Jangankan Hanya Beda Partai Politik dan Agama, Bahkan Musuh Tetap Didoakan dan Dikasihi!
(Lukas 6: 27-36)
“Tetapi kepada kamu, yang mendengarkan Aku, Aku berkata: Kasihilah musuhmu, berbuatlah baik kepada orang yang membenci kamu;” (Lukas 6: 27)
“Kamu 01 atau 02?” Menyebut kalimat tersebut dan yang sejenis itu di perbincangan kita dengan orang lain pada konteks Indonesia sekarang ini, akan sangat peka. Sebab bisa menghadirkan ketidaknyamanan komunikasi, mempersoalkan perbedaan, cenderung menyudutkan, menjadi saling curiga, saling membenci dan bahkan bisa membawa perpecahan. Padahal sesungguhnya, apapun pilihan kita masing-masing, kita adalah Indonesia. Harus saling mengasihi. Jangankan hanya berbeda pilihan nomor, atau beda dukungan partai politik dan agama, bahkan kepada musuh (atau orang-orang yang memusuhi kita), Tuhan Yesus Kristus perintahkan -melalui Khotbah di Bukit- kepada kita: “Tetapi kamu, kasihilah musuhmu dan berbuatlah baik kepada mereka.” (ayat 27 dan diulangi-ditekankan lagi di ayat 35).

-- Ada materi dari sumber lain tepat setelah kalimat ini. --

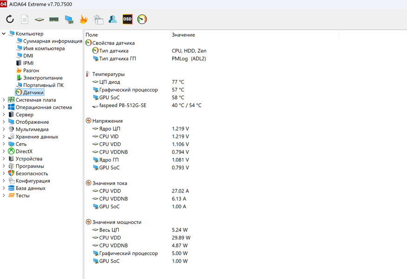Click the Refresh toolbar icon
Screen dimensions: 407x279
(x=10, y=19)
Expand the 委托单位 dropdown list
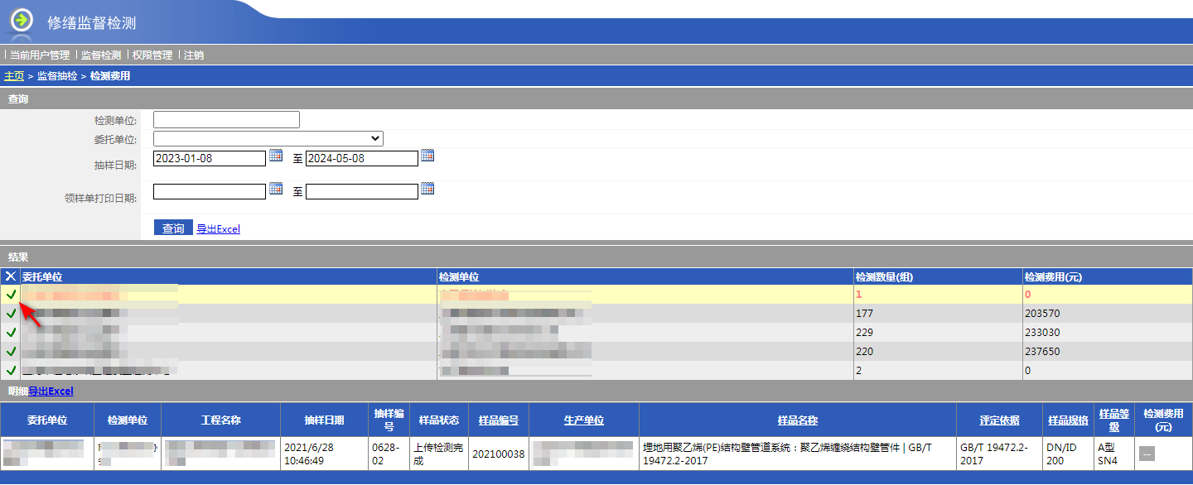This screenshot has width=1193, height=485. click(268, 138)
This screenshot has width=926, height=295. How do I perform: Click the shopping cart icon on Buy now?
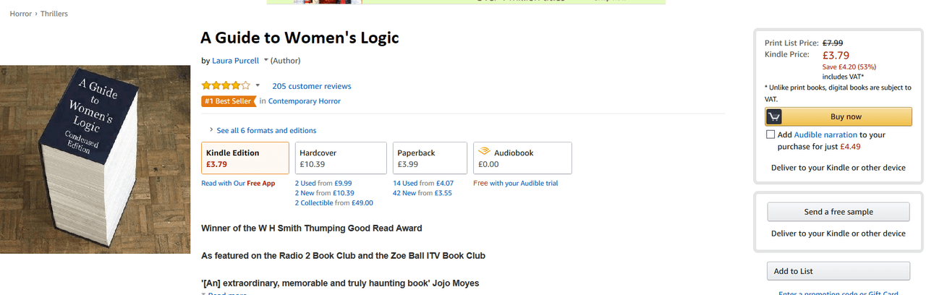point(774,116)
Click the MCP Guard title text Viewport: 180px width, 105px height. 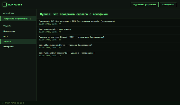pos(15,5)
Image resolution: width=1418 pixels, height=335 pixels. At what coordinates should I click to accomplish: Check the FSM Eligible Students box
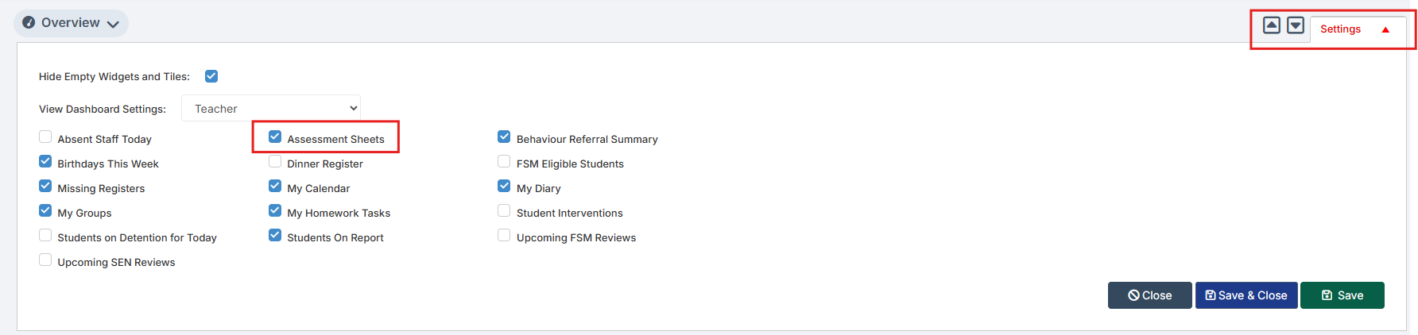504,162
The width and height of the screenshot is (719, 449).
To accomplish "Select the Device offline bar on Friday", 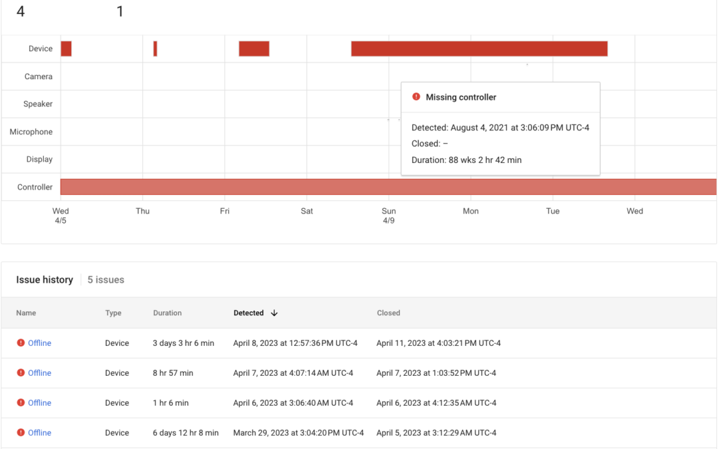I will pyautogui.click(x=254, y=49).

Khotbah di bukit / perikop kita kali ini tentu sama dengan yang kita kenal pada Injil Matius 5-7, namun penulis Lukas hanya memilih apa yang dianggap penting bagi para pembacanya yang notabene bukan Yahudi. Namun intinya, mengasihi musuh bukan berarti mengasihi dengan kasih secara emosi, seperti menyukai musuh kita, melainkan menunjukkan perhatian dan keprihatinan yang tulus terhadap kebaikan dan keselamatan kekal mereka. Karena kita tahu betapa dahsyatnya nasib yang menantikan mereka yang melawan Allah dan umat-Nya, kita harus mendoakan mereka dan berupaya, dengan jalan membalas kejahatan dengan kebaikan, untuk membawa mereka kepada Kasih Kristus.
Mengasihi musuh kita juga bukan berarti berpangku tangan sementara para pelaku kejahatan terus-menerus melakukan perbuatan jahat mereka. Jika dipandang perlu demi kehormatan Allah, kebaikan atau keamanan orang lain, atau demi kebaikan akhir orang fasik itu, maka tindakan yang keras bisa diambil untuk menghentikan kejahatan. Namun menurut Tuhan Yesus Kristus pada dasarnya dapat diwujudkan dalam dua tindakan konkret. Yang pertama ialah “berbuat baik,” bukan secara pasif melainkan secara proaktif di tengah serangan dan permusuhan terhadap kita: mendoakan, memberikan pipi yang lain, bahkan jubah dengan bajunya juga. Dan yang kedua ialah “memberi” atau “meminjamkan” dengan ikhlas “tanpa mengharapkan balasan.” Pola hidup dan perilaku ini haruslah berakar pada karakter Allah sebagai Bapa yang baik dan murah hati, “.. sebab Ia baik terhadap orang-orang yang tidak tahu berterima kasih dan terhadap orang-orang jahat.” (ayat 35). Di manapun dan situasi bagaimanapun, khususnya untuk berbagai perbedaan yang ada di Indonesia, yuk kita sebagai pengikut Kristus, berjuang untuk tidak menghakimi tetapi mengampuni, tidak menonjolkan kesalehan sendiri dengan menekankan kekurangan-kekurangan orang lain. Mari memberi ruang kepada perbedaan (bahkan perbedaan yang paling tajam sekalipun), lebih banyak mendoakan dan semakin mengasihi untuk menghadirkan kehidupan bersama yang lebih baik. Amin.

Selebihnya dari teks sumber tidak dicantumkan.